Thread: [bug+patch] Inserting DEFAULT into generated columns from VALUES RTE
Hello! According to the docs[1], one may use DEFAULT keyword while inserting into generated columns (stored and identity). However, currently it works only for a single VALUES sublist with DEFAULT for a generated column but not for the case when VALUES RTE is used. This is not being tested and it is broken. I am attaching two patches. One for tests and another one with the proposed changes based on ideas from Andrew on IRC. So if all good there goes the credit where credit is due.
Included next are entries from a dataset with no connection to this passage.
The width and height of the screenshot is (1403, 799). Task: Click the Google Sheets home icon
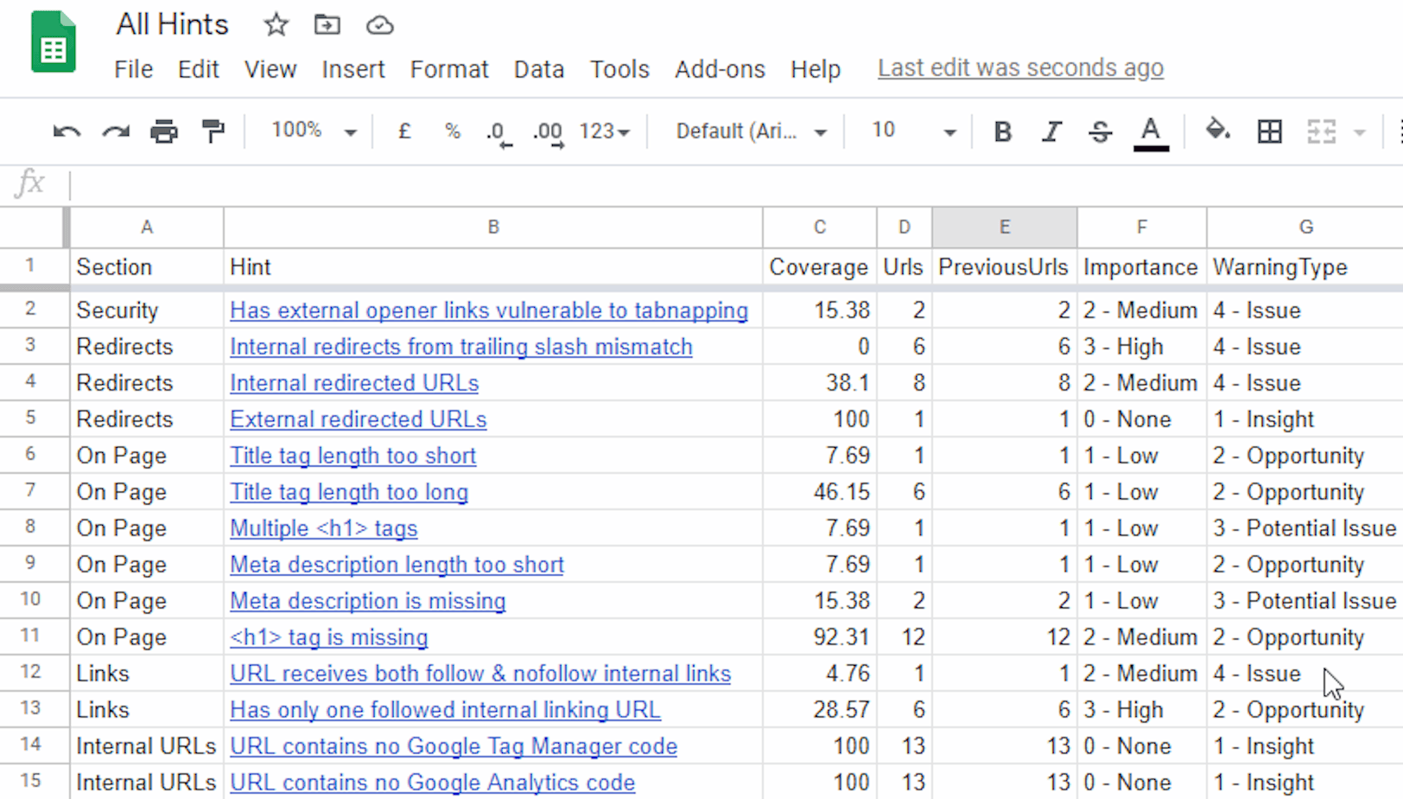point(54,42)
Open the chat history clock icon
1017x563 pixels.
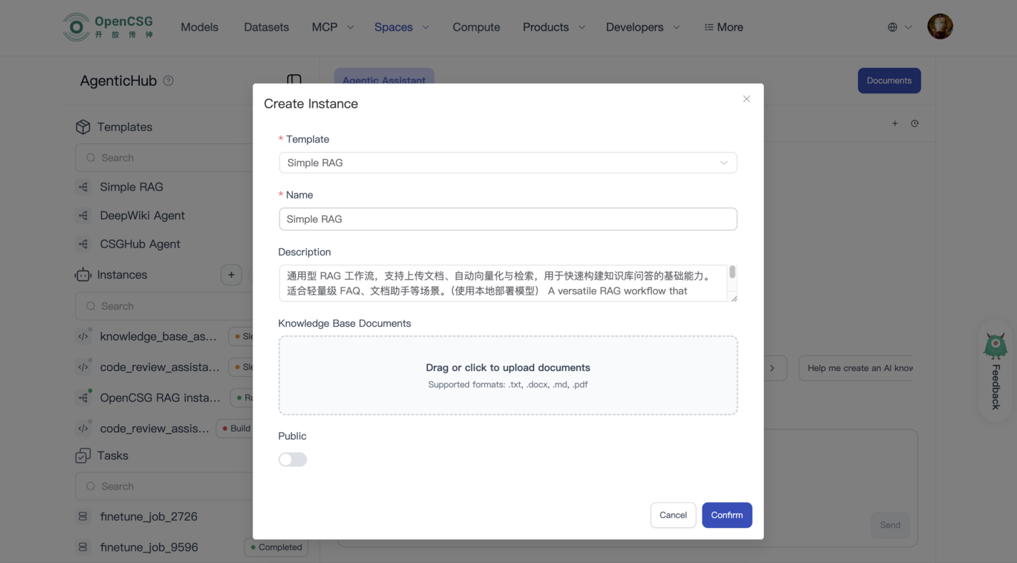click(x=914, y=123)
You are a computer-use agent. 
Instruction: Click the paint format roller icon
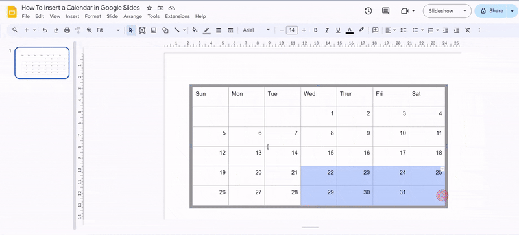(x=78, y=30)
If patch is no good, then it is likely my misunderstanding how to put words into code :-) This is my only second patch to PostgreSQL (the first one was rejected) so don't be too harsh :-) It may not be perfect but I am open for a feedback and this is just to get the ball rolling and to let the community know about this issue. Before you ask why would I want to insert DEFAULTs ... well, there are ORMs[2] that still need to be patched and current situation contradicts documentation[1]. Footnotes: [1] https://www.postgresql.org/docs/devel/ddl-generated-columns.html [2] https://github.com/rails/rails/pull/39368#issuecomment-670351379 -- Mikhail
Attachment
Hi
čt 13. 8. 2020 v 6:31 odesílatel Mikhail Titov <mlt@gmx.us> napsal:
Hello!
According to the docs[1], one may use DEFAULT keyword while inserting
into generated columns (stored and identity). However, currently it
works only for a single VALUES sublist with DEFAULT for a generated column
but not for the case when VALUES RTE is used. This is not being tested
and it is broken.
I am attaching two patches. One for tests and another one with the
proposed changes based on ideas from Andrew on IRC. So if all good there
goes the credit where credit is due. If patch is no good, then it is
likely my misunderstanding how to put words into code :-)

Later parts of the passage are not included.